--- DATA ---

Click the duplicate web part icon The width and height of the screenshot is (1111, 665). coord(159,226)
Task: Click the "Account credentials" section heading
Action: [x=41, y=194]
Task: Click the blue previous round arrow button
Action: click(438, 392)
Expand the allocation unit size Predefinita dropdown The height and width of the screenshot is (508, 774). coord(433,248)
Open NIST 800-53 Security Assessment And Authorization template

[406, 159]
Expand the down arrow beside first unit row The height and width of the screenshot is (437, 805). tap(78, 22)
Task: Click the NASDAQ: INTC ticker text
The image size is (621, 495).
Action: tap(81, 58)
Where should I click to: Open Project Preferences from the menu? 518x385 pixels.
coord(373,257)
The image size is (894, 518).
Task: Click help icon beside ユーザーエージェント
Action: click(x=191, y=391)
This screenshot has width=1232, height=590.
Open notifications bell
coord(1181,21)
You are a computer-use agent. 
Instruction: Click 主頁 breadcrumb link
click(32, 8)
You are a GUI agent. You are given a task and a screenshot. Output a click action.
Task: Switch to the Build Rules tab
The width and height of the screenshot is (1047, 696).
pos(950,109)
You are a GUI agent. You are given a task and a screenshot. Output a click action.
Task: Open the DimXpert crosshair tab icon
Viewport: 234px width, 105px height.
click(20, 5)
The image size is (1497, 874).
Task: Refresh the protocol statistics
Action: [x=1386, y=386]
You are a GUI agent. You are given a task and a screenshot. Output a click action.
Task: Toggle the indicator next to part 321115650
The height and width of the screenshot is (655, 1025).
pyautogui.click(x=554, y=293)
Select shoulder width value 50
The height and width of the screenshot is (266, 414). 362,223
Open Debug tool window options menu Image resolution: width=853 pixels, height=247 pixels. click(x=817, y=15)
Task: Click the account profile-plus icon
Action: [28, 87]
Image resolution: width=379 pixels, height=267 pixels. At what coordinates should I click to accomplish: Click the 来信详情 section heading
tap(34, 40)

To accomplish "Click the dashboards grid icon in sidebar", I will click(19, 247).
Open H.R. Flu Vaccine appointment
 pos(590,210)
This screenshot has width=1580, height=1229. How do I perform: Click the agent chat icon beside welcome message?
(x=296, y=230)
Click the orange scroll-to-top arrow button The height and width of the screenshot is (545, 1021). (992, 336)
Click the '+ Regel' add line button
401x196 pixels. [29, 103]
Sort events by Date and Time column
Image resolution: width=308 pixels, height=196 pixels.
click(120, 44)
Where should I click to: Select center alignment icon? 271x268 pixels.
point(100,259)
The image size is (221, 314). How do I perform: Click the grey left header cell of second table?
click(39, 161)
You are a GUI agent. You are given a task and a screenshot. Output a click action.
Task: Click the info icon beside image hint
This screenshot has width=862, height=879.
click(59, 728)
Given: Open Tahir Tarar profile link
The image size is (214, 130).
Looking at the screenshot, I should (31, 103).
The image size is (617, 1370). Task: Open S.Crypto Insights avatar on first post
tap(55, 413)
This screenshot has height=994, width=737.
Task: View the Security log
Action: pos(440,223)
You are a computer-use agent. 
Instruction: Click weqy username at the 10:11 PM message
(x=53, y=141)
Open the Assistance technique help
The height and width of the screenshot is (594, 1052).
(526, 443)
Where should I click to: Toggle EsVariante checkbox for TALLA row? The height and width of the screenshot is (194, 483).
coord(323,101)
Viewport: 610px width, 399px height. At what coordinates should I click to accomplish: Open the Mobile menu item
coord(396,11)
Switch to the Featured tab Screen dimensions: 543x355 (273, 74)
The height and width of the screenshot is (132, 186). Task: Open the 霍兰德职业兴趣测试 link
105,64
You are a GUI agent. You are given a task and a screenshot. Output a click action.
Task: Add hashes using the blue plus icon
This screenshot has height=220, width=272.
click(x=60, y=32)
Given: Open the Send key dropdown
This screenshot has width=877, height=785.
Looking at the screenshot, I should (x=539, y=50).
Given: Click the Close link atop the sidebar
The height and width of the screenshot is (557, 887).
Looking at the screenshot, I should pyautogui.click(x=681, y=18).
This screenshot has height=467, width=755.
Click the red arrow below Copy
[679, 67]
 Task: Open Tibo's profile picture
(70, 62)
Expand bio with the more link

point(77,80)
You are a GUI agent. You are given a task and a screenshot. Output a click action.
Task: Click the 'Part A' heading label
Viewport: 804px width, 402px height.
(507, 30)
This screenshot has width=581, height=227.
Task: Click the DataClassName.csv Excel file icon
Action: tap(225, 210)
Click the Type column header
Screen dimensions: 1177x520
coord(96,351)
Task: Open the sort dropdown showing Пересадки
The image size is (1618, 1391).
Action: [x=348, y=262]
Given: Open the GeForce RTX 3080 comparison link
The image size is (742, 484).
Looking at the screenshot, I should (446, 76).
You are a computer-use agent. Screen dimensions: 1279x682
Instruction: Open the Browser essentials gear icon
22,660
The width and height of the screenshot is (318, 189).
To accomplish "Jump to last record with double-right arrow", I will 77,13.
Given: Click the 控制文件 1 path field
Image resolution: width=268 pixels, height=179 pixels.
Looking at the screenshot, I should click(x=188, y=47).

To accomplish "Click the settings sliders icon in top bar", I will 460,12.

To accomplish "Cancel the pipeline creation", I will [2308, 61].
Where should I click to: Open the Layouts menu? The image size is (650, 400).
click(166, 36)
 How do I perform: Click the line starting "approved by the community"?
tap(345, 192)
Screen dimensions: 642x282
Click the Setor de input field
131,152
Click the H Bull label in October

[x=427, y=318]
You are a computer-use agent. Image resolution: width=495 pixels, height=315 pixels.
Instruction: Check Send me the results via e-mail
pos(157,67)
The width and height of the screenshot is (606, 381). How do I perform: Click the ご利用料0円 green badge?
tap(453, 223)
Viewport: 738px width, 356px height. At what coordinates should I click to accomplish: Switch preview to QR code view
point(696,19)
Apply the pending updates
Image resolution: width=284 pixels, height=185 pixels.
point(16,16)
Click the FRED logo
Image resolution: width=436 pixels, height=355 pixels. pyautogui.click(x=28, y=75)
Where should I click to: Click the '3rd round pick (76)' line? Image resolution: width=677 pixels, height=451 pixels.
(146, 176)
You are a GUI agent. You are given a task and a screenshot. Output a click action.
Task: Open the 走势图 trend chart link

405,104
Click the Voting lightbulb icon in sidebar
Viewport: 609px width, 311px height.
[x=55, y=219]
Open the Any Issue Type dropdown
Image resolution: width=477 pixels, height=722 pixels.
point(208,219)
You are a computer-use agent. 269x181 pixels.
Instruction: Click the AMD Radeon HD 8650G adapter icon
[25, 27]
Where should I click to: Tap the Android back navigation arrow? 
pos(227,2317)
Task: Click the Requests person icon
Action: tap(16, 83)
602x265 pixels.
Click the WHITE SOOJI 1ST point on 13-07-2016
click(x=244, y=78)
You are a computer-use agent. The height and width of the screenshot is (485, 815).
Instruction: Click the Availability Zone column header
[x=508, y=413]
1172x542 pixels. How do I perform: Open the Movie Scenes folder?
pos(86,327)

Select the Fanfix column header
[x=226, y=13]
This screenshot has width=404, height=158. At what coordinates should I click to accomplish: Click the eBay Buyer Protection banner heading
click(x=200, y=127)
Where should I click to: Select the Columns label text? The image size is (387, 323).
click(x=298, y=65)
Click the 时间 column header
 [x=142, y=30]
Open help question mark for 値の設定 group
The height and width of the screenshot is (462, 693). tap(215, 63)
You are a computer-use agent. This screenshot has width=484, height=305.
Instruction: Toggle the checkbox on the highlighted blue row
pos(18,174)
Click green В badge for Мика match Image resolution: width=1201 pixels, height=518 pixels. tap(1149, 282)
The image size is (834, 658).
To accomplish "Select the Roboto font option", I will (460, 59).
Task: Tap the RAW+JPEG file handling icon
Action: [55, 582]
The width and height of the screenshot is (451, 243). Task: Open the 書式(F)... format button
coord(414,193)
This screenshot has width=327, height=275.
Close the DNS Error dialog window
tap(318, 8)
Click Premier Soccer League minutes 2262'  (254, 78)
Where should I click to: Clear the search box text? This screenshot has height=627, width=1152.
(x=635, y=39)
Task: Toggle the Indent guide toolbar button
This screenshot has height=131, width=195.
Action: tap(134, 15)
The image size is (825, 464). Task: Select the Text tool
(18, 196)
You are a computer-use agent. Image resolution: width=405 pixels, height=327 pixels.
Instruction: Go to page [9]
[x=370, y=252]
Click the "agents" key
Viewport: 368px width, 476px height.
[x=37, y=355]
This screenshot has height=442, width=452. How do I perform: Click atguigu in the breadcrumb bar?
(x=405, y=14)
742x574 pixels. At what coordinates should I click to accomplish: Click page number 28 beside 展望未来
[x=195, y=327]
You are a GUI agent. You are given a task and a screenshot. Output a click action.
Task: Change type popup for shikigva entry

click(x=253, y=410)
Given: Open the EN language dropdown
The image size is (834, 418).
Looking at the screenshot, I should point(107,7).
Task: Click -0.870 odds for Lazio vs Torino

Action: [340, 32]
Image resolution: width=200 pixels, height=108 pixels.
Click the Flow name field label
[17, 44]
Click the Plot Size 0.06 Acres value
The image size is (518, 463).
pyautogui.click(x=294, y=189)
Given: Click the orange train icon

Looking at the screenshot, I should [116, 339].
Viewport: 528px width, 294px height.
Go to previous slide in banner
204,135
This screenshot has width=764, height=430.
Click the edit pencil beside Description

---

### EXERCISE GOAL
Your answer must be the lines above from the one containing "You are a computer-use agent. The" to the one containing "Click Premier Soccer", both included, restated word for word.

### RESPONSE TO THIS EXERCISE
You are a computer-use agent. The height and width of the screenshot is (485, 815).
Instruction: Click the Availability Zone column header
[x=508, y=413]
1172x542 pixels. How do I perform: Open the Movie Scenes folder?
pos(86,327)

Select the Fanfix column header
[x=226, y=13]
This screenshot has width=404, height=158. At what coordinates should I click to accomplish: Click the eBay Buyer Protection banner heading
click(x=200, y=127)
Where should I click to: Select the Columns label text? The image size is (387, 323).
click(x=298, y=65)
Click the 时间 column header
 [x=142, y=30]
Open help question mark for 値の設定 group
The height and width of the screenshot is (462, 693). tap(215, 63)
You are a computer-use agent. This screenshot has width=484, height=305.
Instruction: Toggle the checkbox on the highlighted blue row
pos(18,174)
Click green В badge for Мика match Image resolution: width=1201 pixels, height=518 pixels. tap(1149, 282)
The image size is (834, 658).
To accomplish "Select the Roboto font option", I will (460, 59).
Task: Tap the RAW+JPEG file handling icon
Action: [55, 582]
The width and height of the screenshot is (451, 243). Task: Open the 書式(F)... format button
coord(414,193)
This screenshot has width=327, height=275.
Close the DNS Error dialog window
tap(318, 8)
Click Premier Soccer League minutes 2262'  (254, 78)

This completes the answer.